__Instrução 1__:
Transcreva do texto sobre o Segundo Livro de Prelúdios a passagem entre "No Segundo Livro" e "reder um post inteiro!", inclusive.
__Instrução 2__:
Por favor, escreva a continuação do texto sobre o Segundo Livro de Prelúdios a partir do ponto em que ele termina.

__Trecho do documento__:
════════════════
No Segundo Livro de Prelúdios não rolam tantos climas quanto no primeiro, mas "Brouillards", o primeiro prelúdio da série, já nos arrasta para as névoas. É um dos mais estranhos, e confesso que levei um certo tempo para encontrar meu caminho dentro deste prelúdio realmente brumoso:


"Brouillards" é o mais explicitamente "climático", mas temos também "La terrasse des audiences au clair de lune" (o número 7), e talvez possamos incluir na lista os números 2 ("Feuilles mortes") e  8 ("Ondine"), inspirado nas ilustrações de Arthur Rackham para um conto de Friedrich de la Motte Fouqué, no qual Undine, um espírito das águas casa-se com um humano para, assim, poder ter uma alma. Undine, aliás, poderia reder um post inteiro!
════════════════
__Seção de dados__:
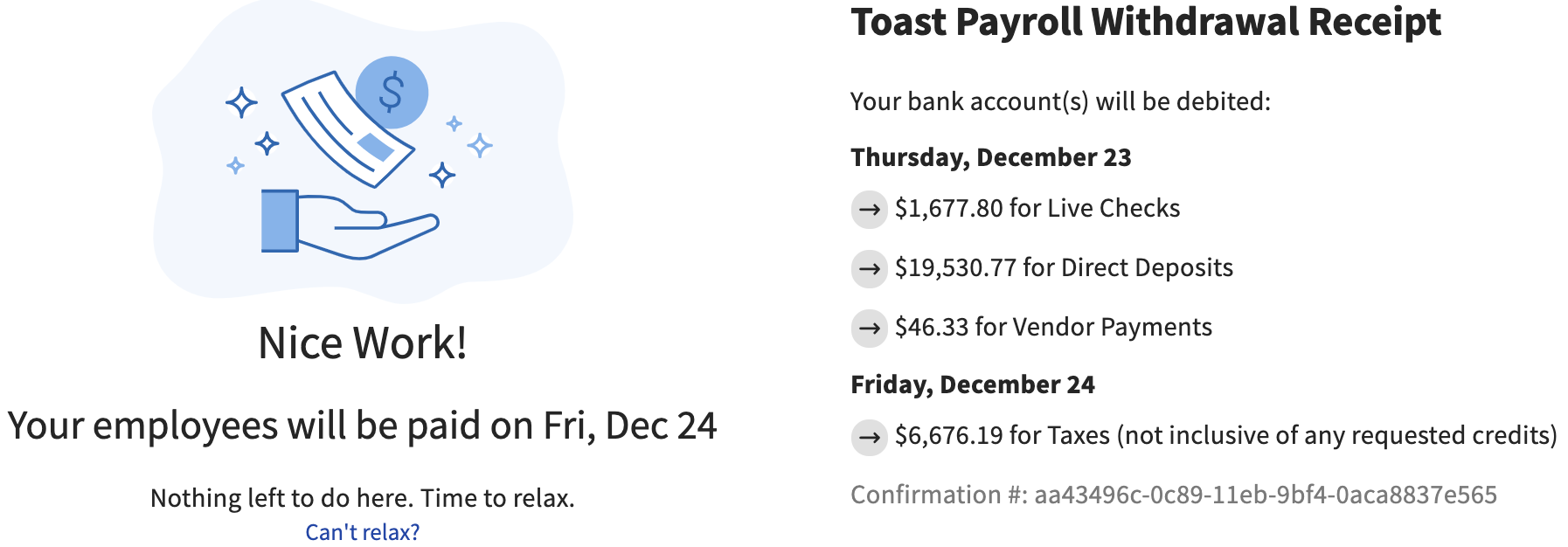Click the arrow icon next to Taxes amount

pyautogui.click(x=869, y=433)
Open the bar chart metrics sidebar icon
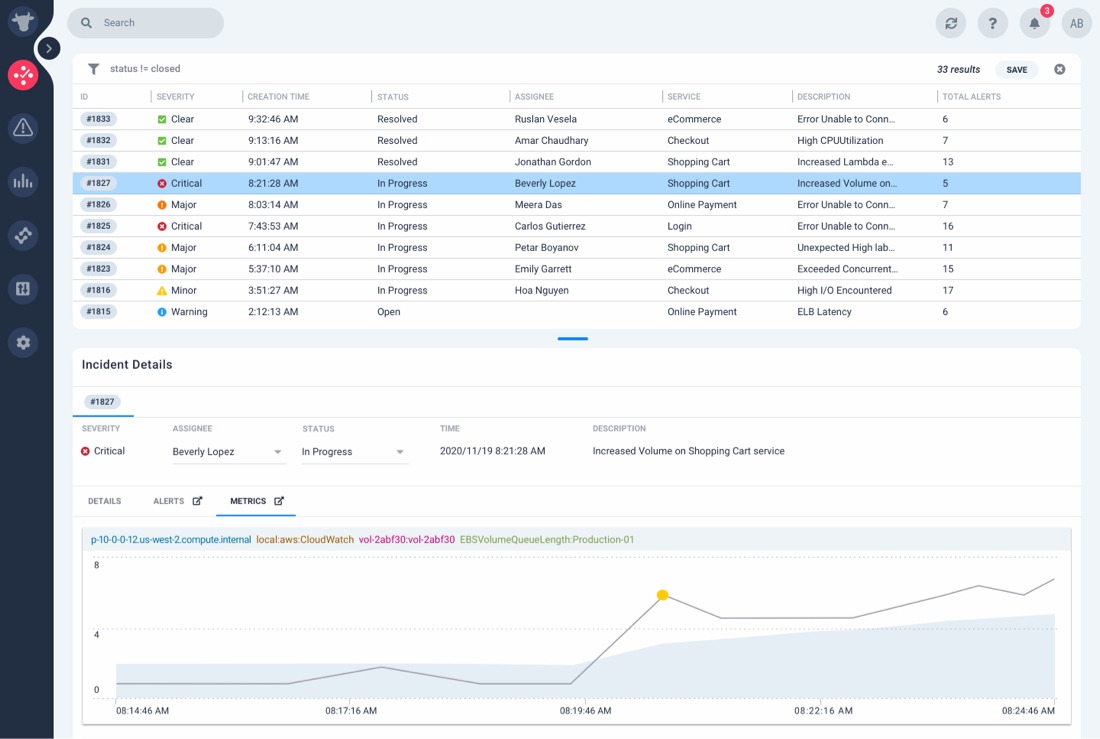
════════════════
__Resposta 1__:
No Segundo Livro de Prelúdios não rolam tantos climas quanto no primeiro, mas "Brouillards", o primeiro prelúdio da série, já nos arrasta para as névoas. É um dos mais estranhos, e confesso que levei um certo tempo para encontrar meu caminho dentro deste prelúdio realmente brumoso:


"Brouillards" é o mais explicitamente "climático", mas temos também "La terrasse des audiences au clair de lune" (o número 7), e talvez possamos incluir na lista os números 2 ("Feuilles mortes") e  8 ("Ondine"), inspirado nas ilustrações de Arthur Rackham para um conto de Friedrich de la Motte Fouqué, no qual Undine, um espírito das águas casa-se com um humano para, assim, poder ter uma alma. Undine, aliás, poderia reder um post inteiro!

__Resposta 2__:
"La Terrasse":


"Feuilles mortes":


"Ondine":



E estas são algumas das ilustrações para o livro (as ilustrações são de 1909):

  

Os prelúdios individuais são lindos, mas lindo mesmo é ouvir todos os 12 do primeiro livro, em sequência, e, no dia seguinte (para não embaralhar tudo) os 12 do segundo. Aproveitemos, então, para ouvir o monstrinho Sviatoslav Richter tocando todos os 24:


Primeiro dia, Livro 1:

00:00 - 1. Danseuses de Delphes
03:00 - 2. Voiles
06:26 - 3. "Le vent dans la plaine"
08:27 - 4. "Les sons et les parfums tournent dans l'air du soir"
11:33 - 5. Les collines d'Anacapri
14:22 - 6. Des pas sur la neige
18:00 - 7. Ce qu'a vu le vent d'ouest
21:20 - 8. La fille aux cheveux de lin
23:42 - 9. La sérénade interrompue
25:49 - 10. La cathédrale engloutie
31:13 - 11. La danse de Puck
33:33 - 12. Minstrels

Segundo dia, Livro 2:

35:36 - 1. Brouillards
38:21 - 2. Feuilles mortes
41:10 - 3. La puerta del Vino
44:09 - 4. "Les fées sont d'exquises danseuses"
47:12 - 5. Bruyères
49:50 - 6. Général Lavine - eccentric
52:18 - 7. La terrasse des audiences du clair de lune
56:49 - 8. Ondine
1:00:05 - 9. Hommage à S. Pickwick Esq. P.P.M.P.C.
1:02:34 - 10. Canope
1:05:27 - 11. Les tierces alternées
1:08:13 - 12. Feux d'artifice


Lindo demais, sô!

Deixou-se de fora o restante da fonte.